Currently I'm trying the following:
spark.conf.set("dfs.adls.oauth2.access.token.provider.type", "ClientCredential")
spark.conf.set("dfs.adls.oauth2.client.id", "xxxxxx-xxxx-xxxx-xxxx-xxxxxxxxxx")
spark.conf.set("dfs.adls.oauth2.credential", "xxxxxxxxxxxxxxxxxxxxxxxxxxxxxxxxxxxx")
spark.conf.set("dfs.adls.oauth2.refresh.url", "https://login.microsoftonline.com/xxxxxxxx-xxxx-xxxx-xxxx-xxxxxxxxxx/oauth2/token")
df = spark.read.json("adl://xxxxxxx.azuredatalakestore.net/staging/filetype/category/2017/*/")
This example even reads only a part of the files since it points to "staging/filetype/category/2017/". It seems to work and there are some jobs starting when I run these commands.

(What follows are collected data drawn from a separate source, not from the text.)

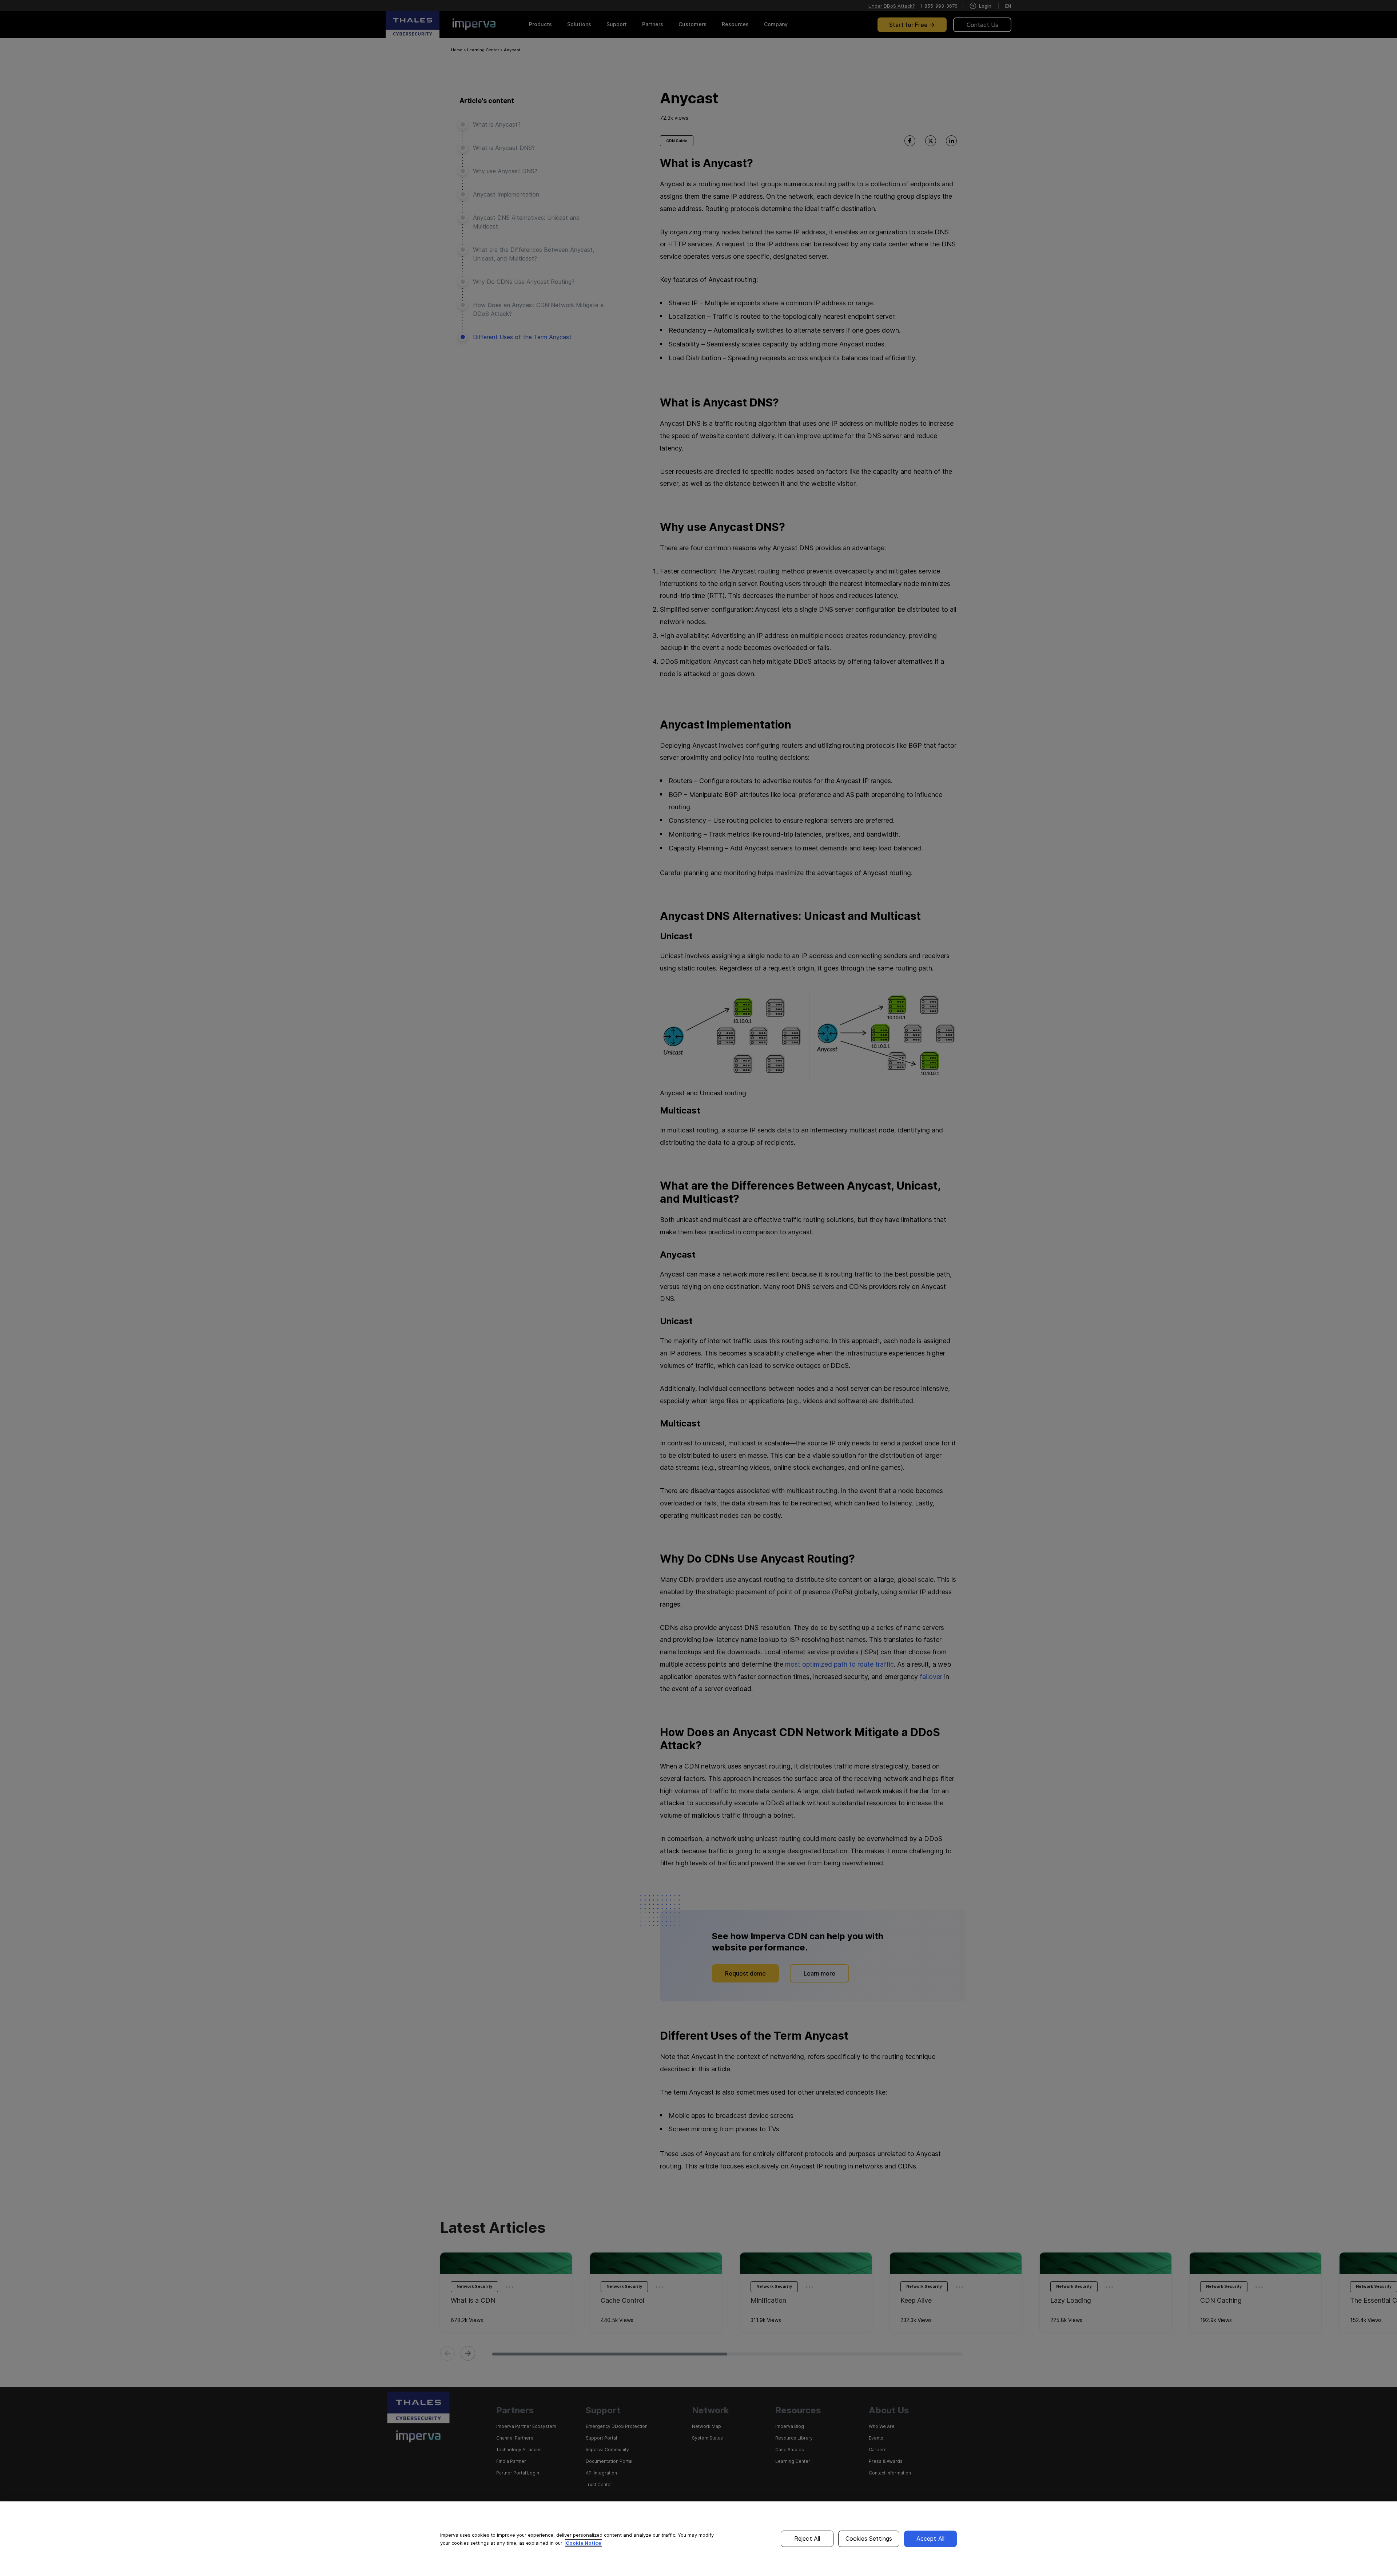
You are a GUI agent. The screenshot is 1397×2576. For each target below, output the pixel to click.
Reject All (807, 2538)
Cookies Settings (868, 2538)
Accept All (930, 2538)
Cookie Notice (583, 2543)
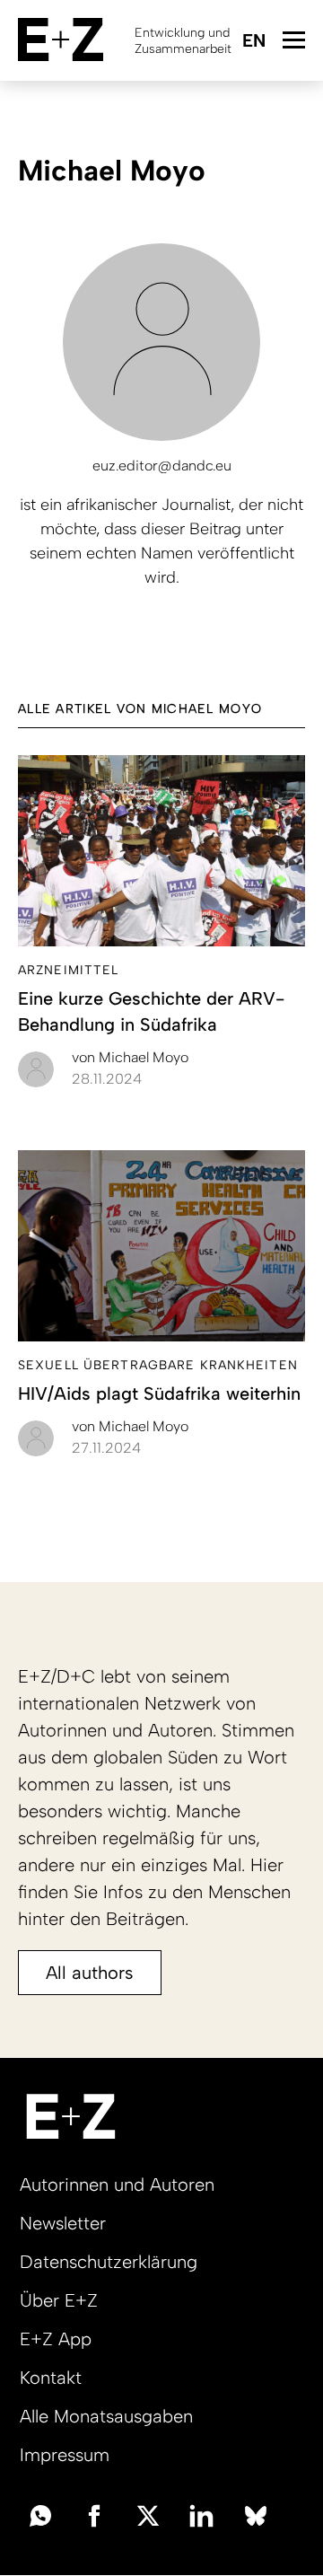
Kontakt (51, 2377)
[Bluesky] (255, 2514)
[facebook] (94, 2514)
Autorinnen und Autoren (117, 2184)
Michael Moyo (130, 1057)
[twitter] (148, 2514)
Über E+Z (59, 2300)
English (253, 42)
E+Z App (56, 2339)
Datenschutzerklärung (108, 2262)
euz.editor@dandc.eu (161, 465)
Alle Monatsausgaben (106, 2416)
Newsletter (63, 2223)
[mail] (40, 2514)
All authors (90, 1972)
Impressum (64, 2455)
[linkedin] (201, 2514)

It's just very slow.
Job 40 indexes all of the subfolders and is relatively fast
Job 41 checks a set of the files and seems a bit to fast to be true
Then comes job 42, and that's where the slowness starts. It seems to do the same activities as job 41, just... slow
I have a feeling that I have a similar problem to this thread. But the speed of job 41 makes me doubtful. Are there faster ways to do this?